Wednesday, February 4, 2009

Risking...

I've just been thinking about how often I have missed one of God's blessings because I have been afraid to take the risk involved in launching out into the deep, leaning way far off the merry-go-round horse, to snag that gold ring. Seems to me that for a while now I have lived in a comfortable misery. By that I mean, life has been at a low ebb, sort of like a sailing ship stuck in the doldrums, but it was familiar, like an old worn out bathrobe, or a pair of slippers with almost no bottom left. But to set sail, to hoist up the jib and catch the wind of the spirit, is to enter the new and leave the familiar. Sounds like it ought to be exciting, but right now it feels a good deal more like fear. Fear that something will change irreversibly, fear that the new may be more painful than the old, fear that God will somehow abandon us to the trade winds of the world and let us sail off toward an unknown horizon. To stay is to slowly die amidst decay and misery, to go is to risk great pain, and there is no third choice. A conundrum if there ever was one!

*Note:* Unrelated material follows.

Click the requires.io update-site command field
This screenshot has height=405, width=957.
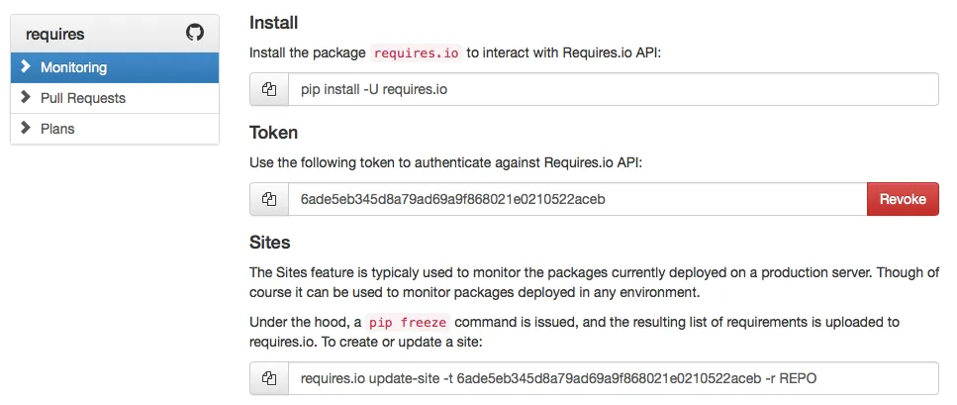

And so we sit and ponder, and at last hope that someone else will make the choice for us. It's about responsibility, and accountability, isn't it? If someone else were to decide, why then it is their fault if the plan goes awry. How unfair that is to them, how un-Benedictine, and yet it offers a certain hope that is really no hope at all.

So here we sit, hoisted on our own petard, and await the outcome. God go with us. I found these words this morning in the office of Prime from the Monastic Diurnal: "When the foundations go to pieces, what can the just accomplish? The Lord still dwelleth in His holy temple, still is His throne set up in heaven...For God is just and loveth justice, His face is turned upon the righteous." Ah, my sweet Lord, how much your words mean to me right now!

1 comment:

Edward Cabaniss said...

Wow! You have just spoken to me in this posting in a powerful way. There are times I feel the need to hoist sail, to use your metaphor, but feel hindered either by fear or a sense that my timing is wrong. I don't trust my own sense of when I should launch out into the deep because I have often been wrong about when I should have tried my new idea. And, like you, I feel that I have become comfortable in doing nothing.